By Andre Bermon
The City of Toronto has been ordered to scale back its designs for a Heritage Conservation District (HCD) in the St. Lawrence Neighbourhood.
In a landmark decision issued July 27, the province’s Local Planning Appeal Tribunal concluded that the HCD Plan’s prescriptive nature did not conform to the planning framework governing development in the city. This resulted in amendments by the Tribunal that revised or deleted several of the plan’s preservation guidelines, including sizeably reducing the HCD boundaries.
City solicitors are now considering what action to recommend. Few options are available, but the real question confronting supporters of the HCD is how likely will the city take further legal action.
City Council approved the St. Lawrence HCD Plan in November 2015 after years of study and review. Concern over rapid development diminishing the area’s historic character was the impetus to propose a 25-block heritage district under the Ontario Heritage Act, from Yonge and Wellington at the west, south to Front and Jarvis, and east to King and Parliament.
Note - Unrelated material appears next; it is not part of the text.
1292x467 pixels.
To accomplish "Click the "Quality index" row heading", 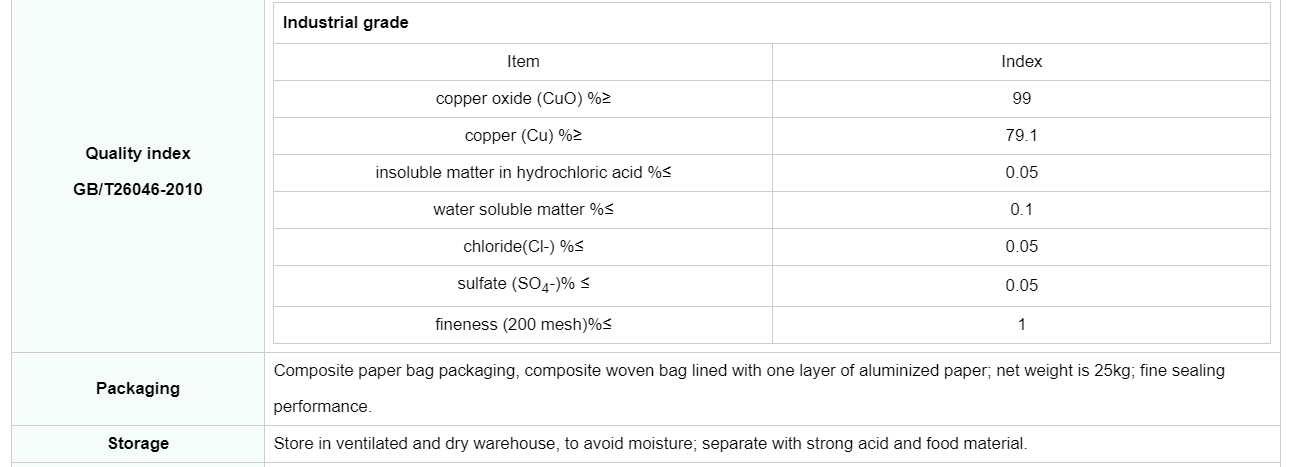I will pos(138,154).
This area includes valuable real estate and some of Toronto’s most cherished monuments.
A consortium of developers led by Allied Properties REIT immediately appealed the plan to the Ontario Municipal Board, which in 2017 became the LPAT. Four years of procedural maneuvering culminated in a 14-day hearing in November 2019 that saw nine appellants and city solicitors debate the plan’s binding guidelines.
According to the LPAT decision, the goals of the HCD Plan’s three main standards for new “built form” – specifying step-backs for buildings, street wall heights and angular planes – would be better realized without its mandatory policies.
The appellants claimed the rules’ rigidity would prevent City Council from considering development proposals that met the HCD objectives in an alternative form. The LPAT agreed, ordering the step-back, street wall height and angular plane prescriptions deleted from the HCD Plan.
Suzanne Kavanagh, chair of the St. Lawrence Neighbourhood Association’s planning and heritage committee, told the bridge that heritage policies cannot be realized “through the lens of planning” alone. In other words, certain aesthetic nuances vital to the appearance of old neighbourhoods are hard to defend in a pedantic court-like setting.
“That’s why we are still pushing for the 45-degree angular plane,” said Kavanagh. “It’s not that we are anti-development, it’s that, particularly on King Street East, [we want] to have some sky view … to see what’s left of the heritage buildings and/or facades.”
An assertion supported by the city that the Tribunal was not persuaded by.
The other major point of contention was the proposed HCD boundary, which developers argued was not rationally defined to reflect cultural heritage values.
Michael McClelland of ERA Architects Inc., who provided witness statements on behalf of Allied Properties, called for the heritage district to be reduced to the 10 original blocks of the pre-1837 Town of York, centred on King Street, and the old “civic reserve lands” that contain landmark buildings such as St. Lawrence Market and St. James Cathedral.
This boundary revision would exclude structures such as the Consumer Gas building, now 51 Division, and 33 Yonge Street, a 13-storey glass office tower. The two buildings were added to the HCD to anchor its most easterly and westerly portions with key intersections and to envelop adjacent territory such as the site of Upper Canada’s first parliament and Berzcy Park.
Appellants argued that the HCD should evoke a sense of place, “based on the underlying historic organization of the cultural heritage values of the area.” They cited a directive of the City’s policy manual for heritage conservation districts that “It is not appropriate to include unrelated areas solely for the purpose of making the district larger or to extend control.”
The Tribunal found that the City’s proposed boundary lacked historic motive and ordered the revision based on Allied’s recommendation.
In response, Kavanagh stated, “They are trying to make it as small as possible. They knew if they gave us nothing, we would go wild. So, they gave us the bone.”
“[When] we started off with a study area, we chose the boundaries of the SLNA [as a starting point]. It’s just geography, it has nothing to do with the association…This is the third chop [the boundary] has gone through. And now it’s basically King Street … that’s just not acceptable.”
City Council can take further legal action to defend the HCD Plan. One option is to ask the LPAT board to have another member revisit the case, as was done in a development involving the Berkeley Church.
In an email to the bridge, Tamara Anson-Cartwright of city planning stated, “City Planning is moving ahead with the necessary revisions of the HCD Plan …,” suggesting that additional legal action may not be on the table.
So far, the City has spent $250,000 on the HCD study, while preparing for the hearing over four years and arguing the case likely cost millions of dollars.
Until it is publicly known what action the City is willing take, revisions to the HCD will be on hold until further notice.
“Is it worth it for [the City] to slow down or work faster on this?” pondered Kavanagh. “Are they going to [prioritize] this while working on other HCDs going to the LPAT? Who knows?”